Il nous est très vite présenté comme un anti-héros menteur, manipulateur et médisant. Qui se sert de déguisements au point de ne plus savoir qui il est.
Il entreprent alors une quête initiatique détournée afin de correspondre à l'image qu'il souhaite renvoyer de lui.... Tout en usant d'astucieuses magouilles pour s'en sortir, bien évidemment (on ne se refait pas).
Et plutôt que de constamment punir le personnage pour le remettre dans le droit chemin des moines impassibles, le récit choisit de se servir de cette personnalité atypique pour nous présenter une autre forme d'apprentissage et de développement.
Le ton comique et donc tout trouvé pour nous faire passer un message en douceur, avec subtilité et bienveillance (bien plus que dans le premier film).
On n'enfonce pas de force les préceptes dans le crâne du personnage. On ne le martyrise pas avec des épreuves barbares.
On le laisse apprendre par lui même, sans qu'il s’en aperçoive.
D'où les exercices du puit et de l'échafaudage.

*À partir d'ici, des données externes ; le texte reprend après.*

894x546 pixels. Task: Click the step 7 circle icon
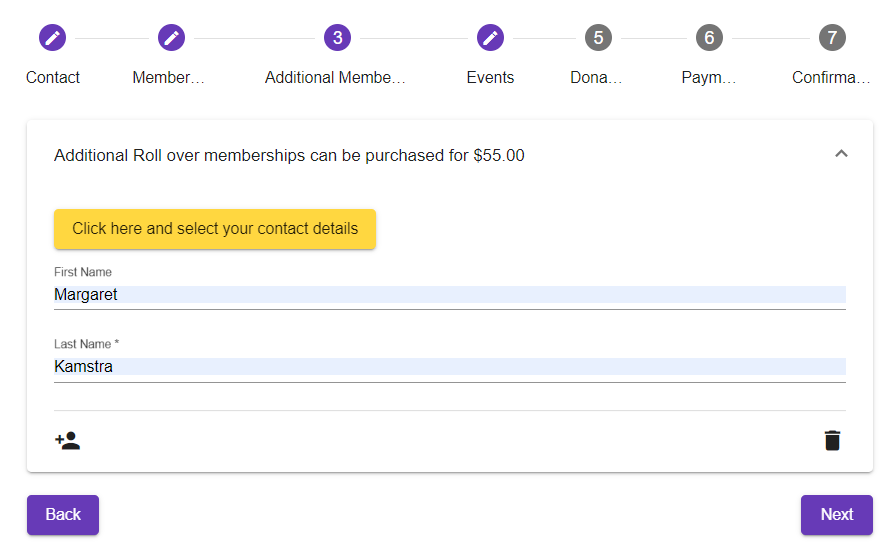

Le jeune héros use de magouillage pour s'incruster et apprendre, son maître usera de magouillage pour l'instruire. Sans même qu'il s'en rende compte d'ailleurs.

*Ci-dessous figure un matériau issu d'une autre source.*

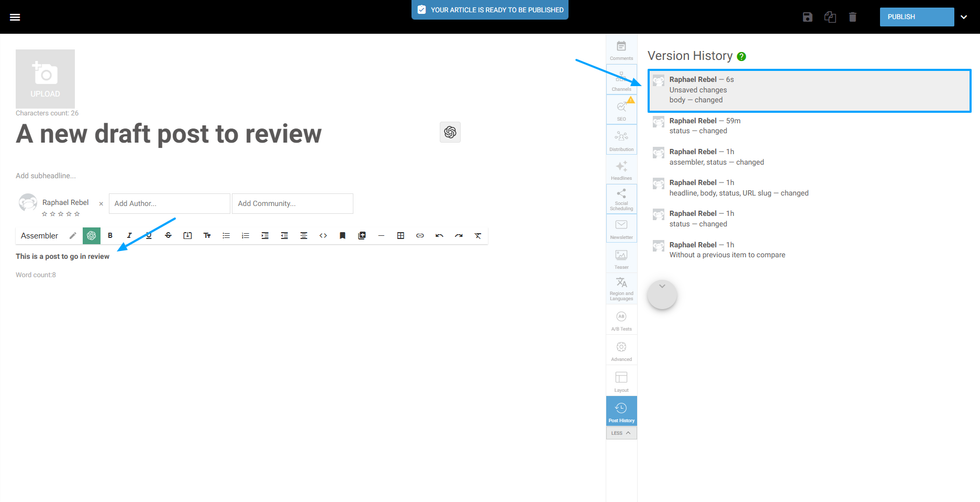The width and height of the screenshot is (980, 502).
Task: Open the Publish dropdown arrow
Action: click(964, 17)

Superbe écriture. Super bonnes idées. Le ton, la manière, l'écriture.. Tout est en adéquation avec le message, et cette vision plus élargie et chaleureuse des arts martiaux.

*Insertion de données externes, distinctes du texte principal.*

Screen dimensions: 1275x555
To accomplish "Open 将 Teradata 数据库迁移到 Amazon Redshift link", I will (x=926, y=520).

Évidemment à part son écriture, le film brille de toutes les manières possibles.
Le jeu d'acteur est plus évolué, notamment celui de Liu, dont le personnage est bien plus extraverti. Offrant alors une nouvelle facette à son jeu d'acteur, alternant pitreries facétieuses et remise en question existentielle, notamment dans une scène très touchante en début de film. Un jeu profond, assez admirable, qui est ici plus qu'ailleurs un vrai témoignage des qualités d'acteur de cet incroyable interprète.
La mise en scène est très perspicace également. Des plans d'ensemble en plongée pour nous dévoiler le décor où le personnage se glisse et s'infiltre, avec un grand culot d'ailleurs.
Des plans d'ensemble à paliers, avec les entraînements en bas, et le héros qui les copie en haut, dans un parallélisme millimétré.
L'humour, qui fonctionne toujours parfaitement, sans jamais être grotesque (à la Jackie Chan). Mis à part peut être un sidekick assez insupportable mais pas envahissant, heureusement.
Et puis c'est rempli de choses que j'adore !
Les références à des événements passés du film, qui ne sont jamais soutenus par des flash-backs forcés, mais qu'on devine par nous même (c'est rare pour les films de cette époque !).
Des combats super inventifs, qui offre un tout nouvel aperçu des capacités martiales de Gordon Liu dans un style de combat moins brutal et plus dansant.
Un montage super fluide qui donne un rythme plus qu'agréable.
Car oui, honnêtement même si j'adore les Shaw Brothers, je dois bien reconnaître que le principal défaut des films de cette époque est leur rythme. Souvent mal géré à mon sens, parfois des plans et dialogues qui respirent un peu trop, une alternance pas délicate entre moments d'action et retours au calme...
Par exemple, j'aime beaucoup La 36ème Chambre de Shaolin (le premier volet donc) mais je trouve que le film s'essouffle à la fin. En plus d'avoir un final assez contradictoire avec la morale du milieu de film.
Idem pour Les Exécuteurs de Shaolin. Très bon durant la première moitié, mais assez lourd et éprouvant durant la seconde, pour aboutir sur un final rushé et totalement incompréhensible.
En gros, le rythme c'est compliqué. Et c'est vraiment essentiel qu'il soit maîtrisé pour apprécier totalement le film.
Ici très clairement, c'est parfait. Absolument ZÉRO souci de rythme. C'est très clairement le Shaw Brothers le plus fluide que j'ai vu. Le film n'a absolument pas vieilli et c'est franchement admirable.
On ne s'ennuie pas une seconde et on suit avec plaisir une histoire prenante, un personnage touchant, des événements captivants et des touches d'humour vraiment bien fichues.
Un film terriblement attachant et prenant.
Du tout bon. En tous points.
Probablement une des meilleures Kung-fu Comedy. Jamais bête, toujours intelligemment construit dans ses idées et ses approches.